La stessa Russia Today denuncia i tentativi del governo georgiano di attuare una guerra mediatica al fine di ottenere il sostegno delle potenze occidentali contro la Russia, e alle 19.30 ha trasmesso un documentario sulla dissidenza politica in Georgia.

La CNN ha mostrato in serata immagini del presidente georgiano in visita presso un ospedale militare e ha riportato nuove dichiarazioni di accusa contro la Russia dello stesso Saakashvili.

Le reazioni internazionali

Si è conclusa in nottata con un nulla di fatto anche la seconda riunione del Consiglio di Sicurezza dell'ONU, mentre la comunità internazionale si mobilita per chiedere la fine dei combattimenti. Sin da ieri, l'Unione Europea, la NATO e gli USA hanno invitato i due contendenti a sospendere le ostilità.

Sono circolate nella giornata di ieri voci sulle intenzioni del Kazakistan di combattere insieme ai russi e oggi la Russia ha accusato l'Ucraina, e tutti i paesi che hanno venduto armi ai georgiani, di avere un ruolo colpevole nella vicenda e nella pulizia etnica, in corso secondo Mosca, in Ossezia.

Il Ministro degli Esteri di Tbilisi ha per parte sua accusato la Russia di aver violato il cessate-il-fuoco di tre ore concesso ieri dalla Georgia per consentire l'evacuazione dei civili e ha chiesto alla comunità internazionale di intervenire per imporre alla Russia il ritiro, posizione assunta già ieri dal Segretario di Stato USA Condoleezza Rice. Anche oggi, il presidente statunitense George W. Bush ha preso posizione in difesa della Georgia, facendo eco alle accuse formulate dal presidente georgiano alla CNN e parlando di «pericolo di escalation» dovuto agli attacchi russi in «regioni della Georgia lontane dalla zona del conflitto in Ossezia del Sud».

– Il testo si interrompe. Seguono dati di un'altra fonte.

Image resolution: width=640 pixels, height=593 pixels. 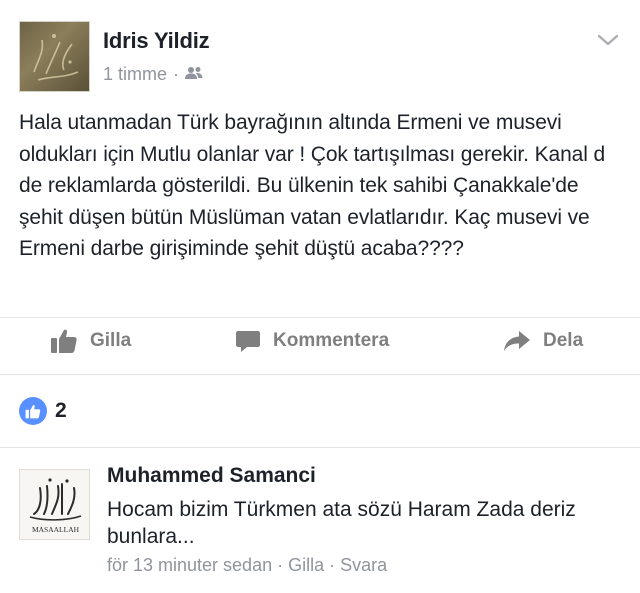 I want to click on comment-author-name: Muhammed Samanci, so click(x=212, y=476).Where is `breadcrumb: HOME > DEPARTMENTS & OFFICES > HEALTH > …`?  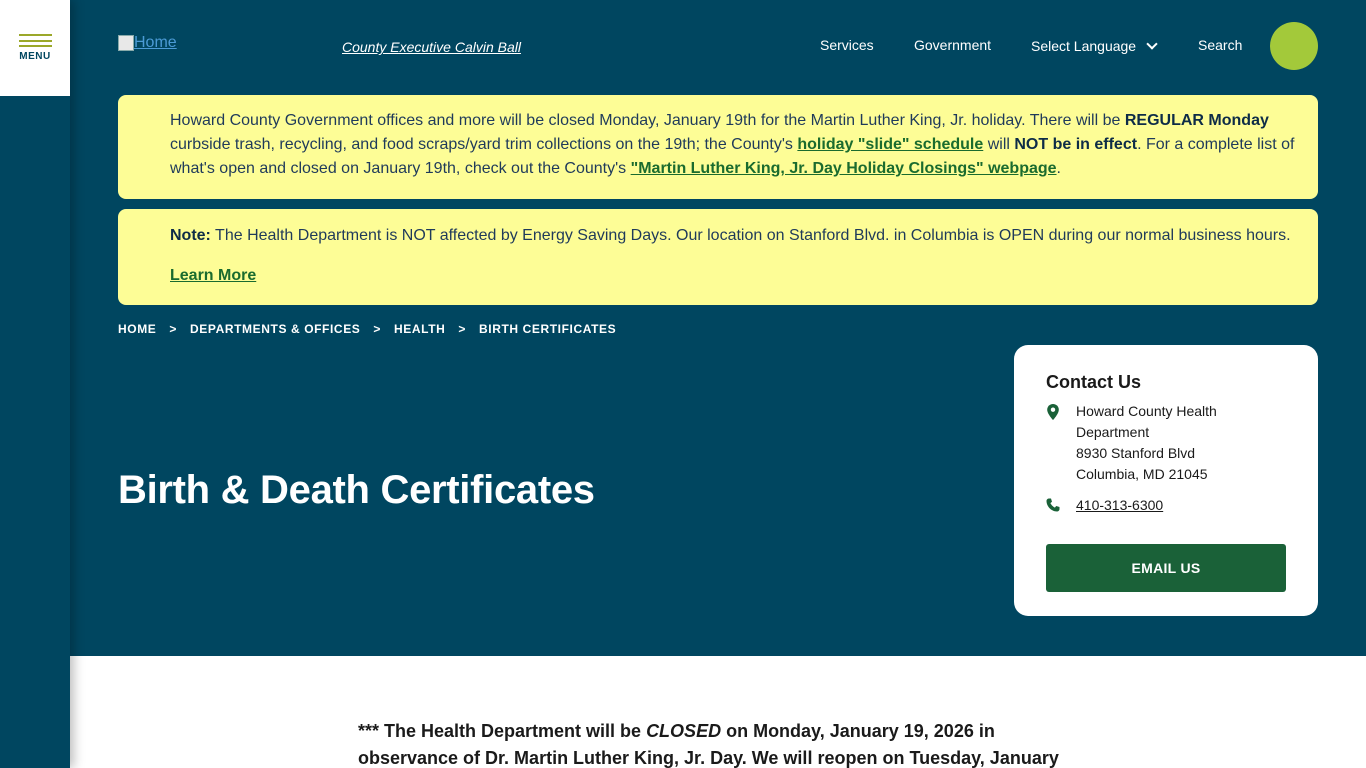
breadcrumb: HOME > DEPARTMENTS & OFFICES > HEALTH > … is located at coordinates (367, 329).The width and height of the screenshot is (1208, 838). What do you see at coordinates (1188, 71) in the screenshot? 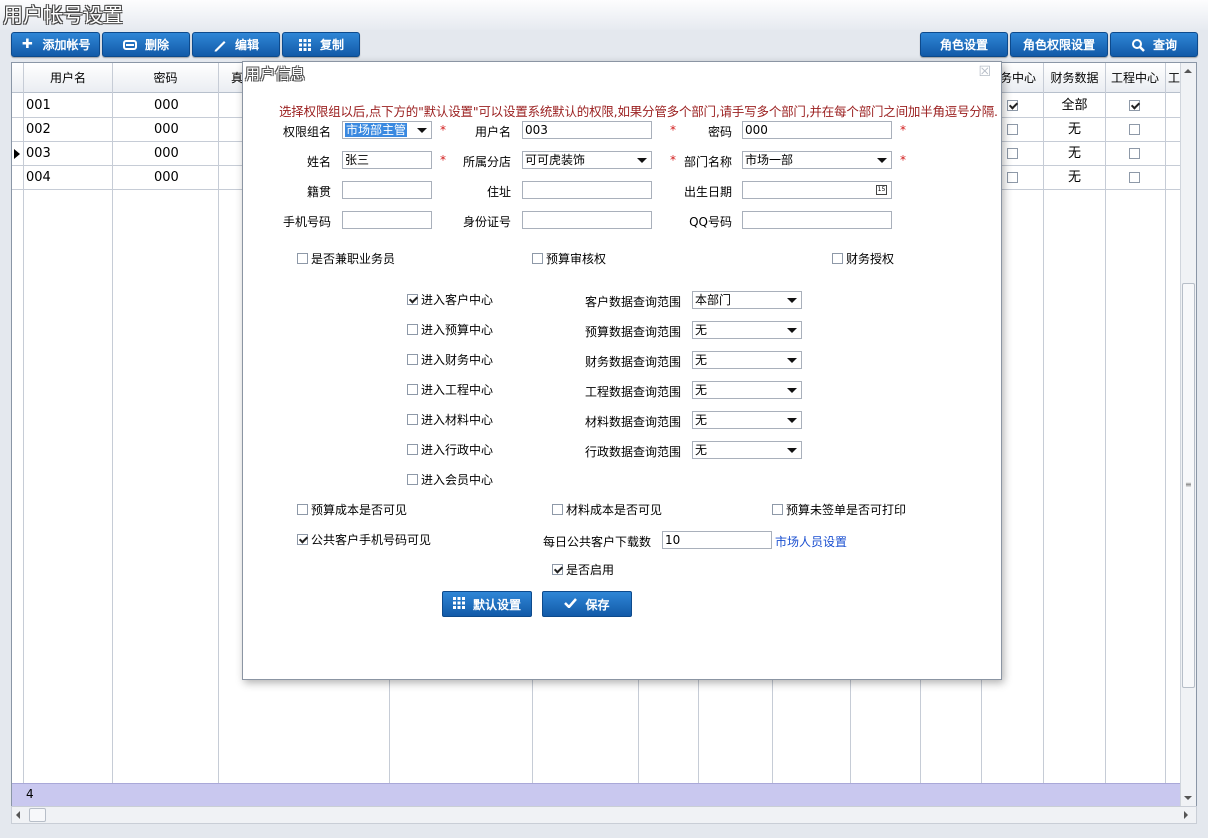
I see `scroll-up-icon` at bounding box center [1188, 71].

Il Ministro degli esteri della Svezia, Carl Bildt, ha accusato la Russia di riproporre argomentazioni degne di Adolf Hitler per giustificare la sua aggressione alla Georgia e ha dichiarato che la Russia risentirà a lungo delle conseguenze del suo operato nella regione. Bildt, inoltre, su pressioni polacche ha annunciato un probabile vertice dei Ministri degli esteri UE per lunedì 11 agosto.

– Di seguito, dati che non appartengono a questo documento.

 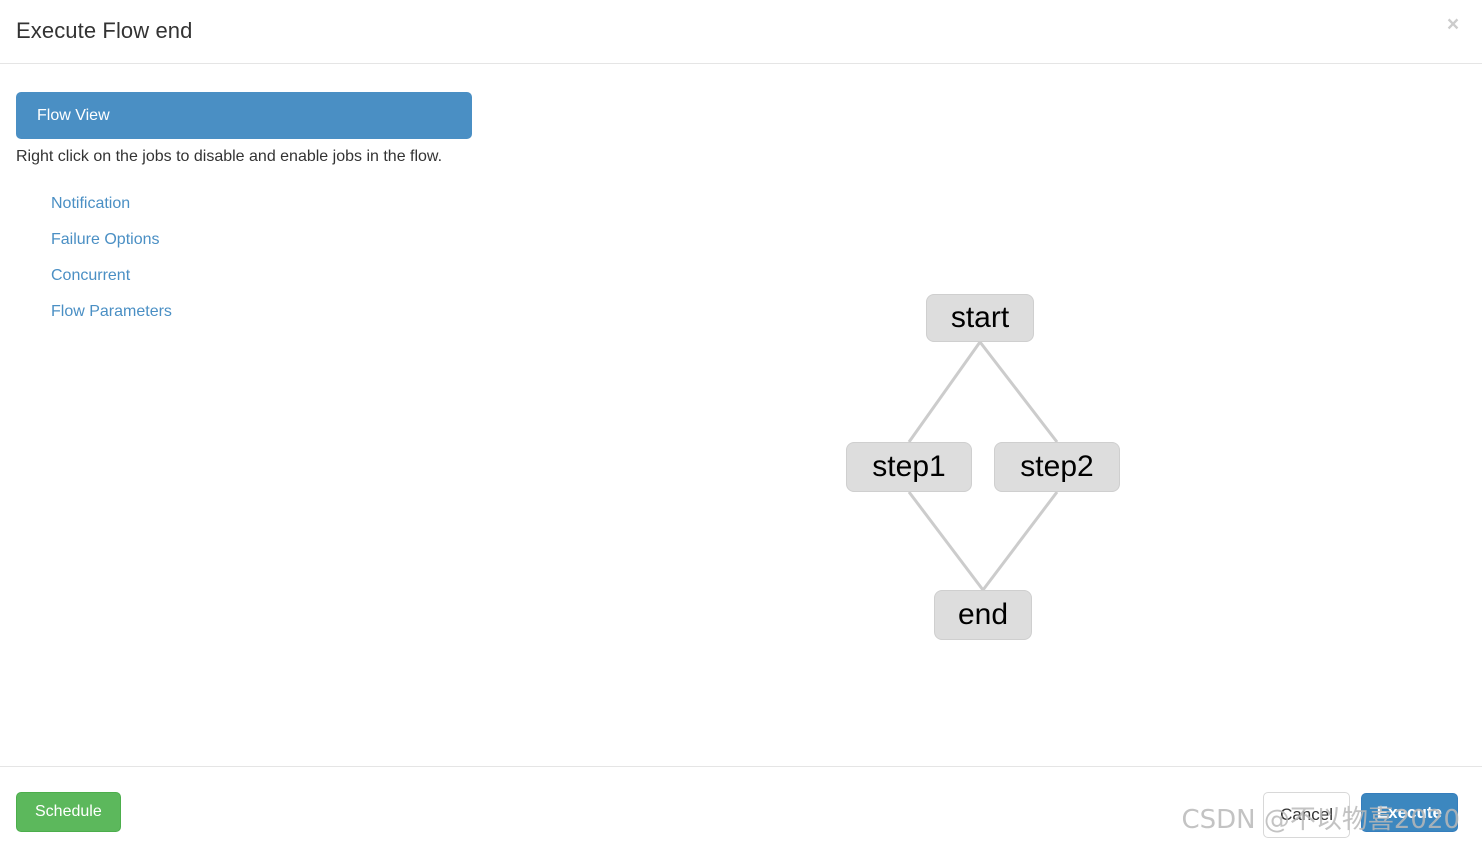 I want to click on flow-node-step2: step2, so click(x=1057, y=467).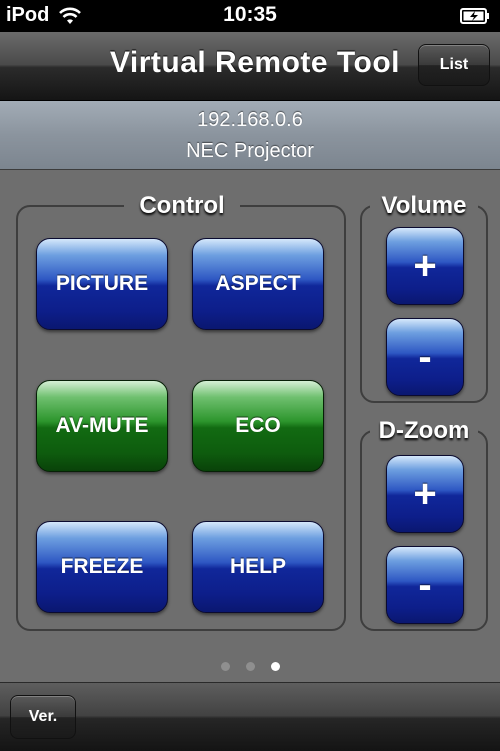 This screenshot has width=500, height=751. I want to click on device-info-bar: 192.168.0.6 NEC Projector, so click(250, 136).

La stessa Polonia, insieme alle repubbliche baltiche, Estonia, Lettonia e Lituania, ha condannato l'aggressione russa, chiedendo agli organismi internazionali di «agire conseguentemente alla crisi». Il presidente polacco Lech Kaczynski ha descritto l'intervento russo come «un atto d'aggressione» e ha proseguito dichiarando che «L'Ossezia del Sud e l'Abkhazia sono parte della repubblica della Georgia e niente potrà cambiare questo fatto».

La Santa Sede ha fatto sapere che Papa Benedetto XVI segue «con apprensione» l'evolversi del conflitto.

Le reazioni in Italia

Il Ministero degli Affari Esteri ha sconsigliato i cittadini italiani dal recarsi in Georgia, consigliando quantomeno di contattare l'ambasciata d'Italia a Tbilisi prima di mettersi in viaggio. Lo stesso Ministero degli Esteri ha allo studio un piano di rientro degli italiani che, secondo cittadini italiani presenti a Tbilisi intervistati dal TG1, prevederebbe una tappa intermedia in Armenia.

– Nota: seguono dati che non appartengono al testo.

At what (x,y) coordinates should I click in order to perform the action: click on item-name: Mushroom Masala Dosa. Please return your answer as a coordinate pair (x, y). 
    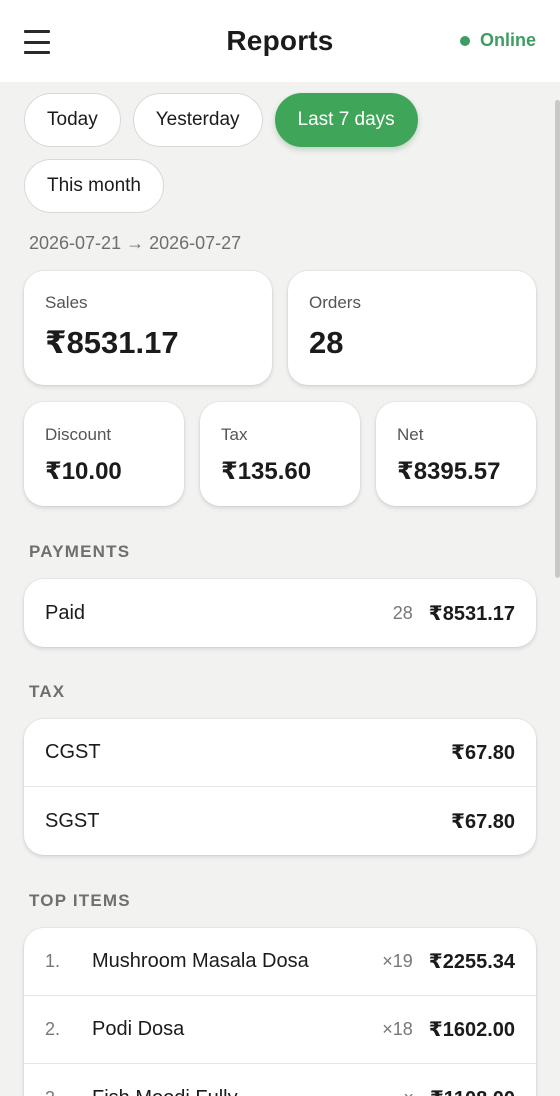
    Looking at the image, I should click on (200, 961).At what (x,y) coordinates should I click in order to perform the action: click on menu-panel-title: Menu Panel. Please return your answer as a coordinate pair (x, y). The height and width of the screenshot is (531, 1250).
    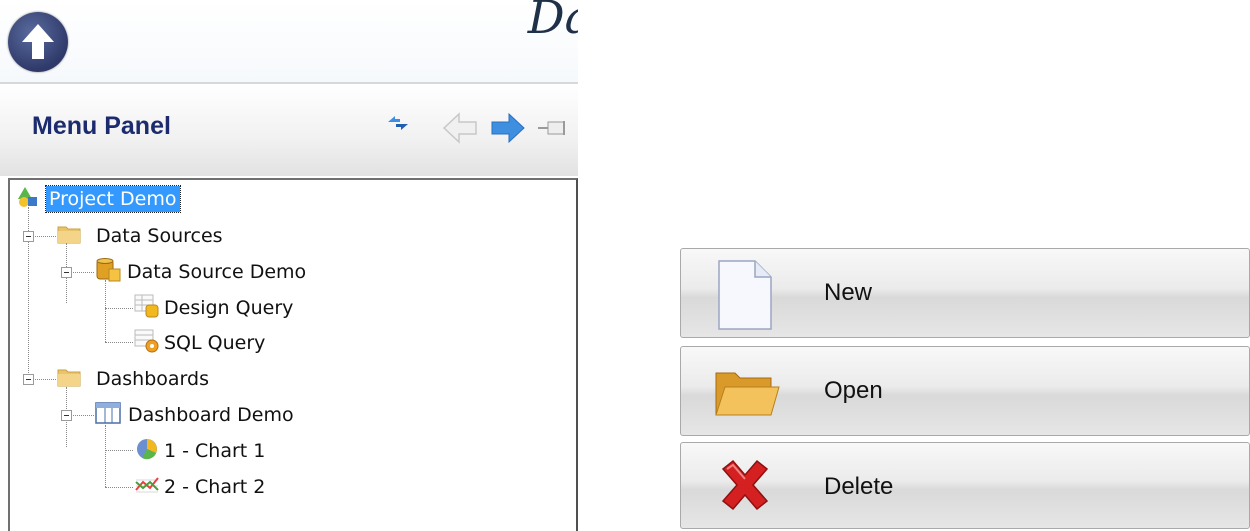
    Looking at the image, I should click on (102, 126).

Il senatore Roberto Di Giovan Paolo (Pd) ha criticato il silenzio del Governo italiano sull'azione russa in Ossezia del Sud e ha denunciato una presunta acquiescenza che il premier Silvio Berlusconi dimostrerebbe nei riguardi di Vladimir Putin e della sua politica, tutt'altro che democratica e federale.

Leoluca Orlando (Italia dei Valori) ha chiesto un forte intervento diplomatico del titolare della Farnesina, Franco Frattini per evitare un pericoloso stallo della diplomazia occidentale.